The records below need to be copied in full. Match them exactly.

> GIVEN ENTRIES
*** Block opens ***
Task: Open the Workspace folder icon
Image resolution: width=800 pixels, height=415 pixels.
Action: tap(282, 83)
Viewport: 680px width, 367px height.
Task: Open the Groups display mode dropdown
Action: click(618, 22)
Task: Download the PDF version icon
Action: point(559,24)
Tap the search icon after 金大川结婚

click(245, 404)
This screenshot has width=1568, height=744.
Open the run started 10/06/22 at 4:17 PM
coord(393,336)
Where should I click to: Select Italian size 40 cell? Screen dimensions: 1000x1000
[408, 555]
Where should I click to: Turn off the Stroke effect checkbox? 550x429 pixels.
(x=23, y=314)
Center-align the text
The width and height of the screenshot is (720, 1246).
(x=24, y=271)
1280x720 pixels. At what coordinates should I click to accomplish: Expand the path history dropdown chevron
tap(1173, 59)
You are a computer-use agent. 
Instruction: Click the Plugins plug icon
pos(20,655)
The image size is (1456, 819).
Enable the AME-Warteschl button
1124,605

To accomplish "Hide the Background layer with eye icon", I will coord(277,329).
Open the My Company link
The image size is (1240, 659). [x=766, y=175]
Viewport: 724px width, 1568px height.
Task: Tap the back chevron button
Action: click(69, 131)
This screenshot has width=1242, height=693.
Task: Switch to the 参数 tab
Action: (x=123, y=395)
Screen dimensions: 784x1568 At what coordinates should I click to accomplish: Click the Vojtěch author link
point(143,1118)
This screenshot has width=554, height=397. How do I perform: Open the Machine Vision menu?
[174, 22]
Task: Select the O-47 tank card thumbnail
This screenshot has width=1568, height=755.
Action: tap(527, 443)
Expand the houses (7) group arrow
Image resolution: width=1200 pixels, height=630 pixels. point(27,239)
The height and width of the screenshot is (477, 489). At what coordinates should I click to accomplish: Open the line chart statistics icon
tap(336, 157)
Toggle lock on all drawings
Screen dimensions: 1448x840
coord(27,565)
*** Block closes ***
> ANSWER BELOW
Task: Open the Workspace folder icon
Image resolution: width=800 pixels, height=415 pixels.
Action: tap(282, 83)
Viewport: 680px width, 367px height.
Task: Open the Groups display mode dropdown
Action: click(618, 22)
Task: Download the PDF version icon
Action: point(559,24)
Tap the search icon after 金大川结婚

click(245, 404)
This screenshot has width=1568, height=744.
Open the run started 10/06/22 at 4:17 PM
coord(393,336)
Where should I click to: Select Italian size 40 cell? Screen dimensions: 1000x1000
[408, 555]
Where should I click to: Turn off the Stroke effect checkbox? 550x429 pixels.
(x=23, y=314)
Center-align the text
The width and height of the screenshot is (720, 1246).
(x=24, y=271)
1280x720 pixels. At what coordinates should I click to accomplish: Expand the path history dropdown chevron
tap(1173, 59)
You are a computer-use agent. 
Instruction: Click the Plugins plug icon
pos(20,655)
The image size is (1456, 819).
Enable the AME-Warteschl button
1124,605

To accomplish "Hide the Background layer with eye icon", I will coord(277,329).
Open the My Company link
The image size is (1240, 659). [x=766, y=175]
Viewport: 724px width, 1568px height.
Task: Tap the back chevron button
Action: click(69, 131)
This screenshot has width=1242, height=693.
Task: Switch to the 参数 tab
Action: (x=123, y=395)
Screen dimensions: 784x1568 At what coordinates should I click to accomplish: Click the Vojtěch author link
point(143,1118)
This screenshot has width=554, height=397. How do I perform: Open the Machine Vision menu?
[174, 22]
Task: Select the O-47 tank card thumbnail
This screenshot has width=1568, height=755.
Action: tap(527, 443)
Expand the houses (7) group arrow
Image resolution: width=1200 pixels, height=630 pixels. point(27,239)
The height and width of the screenshot is (477, 489). At what coordinates should I click to accomplish: Open the line chart statistics icon
tap(336, 157)
Toggle lock on all drawings
Screen dimensions: 1448x840
coord(27,565)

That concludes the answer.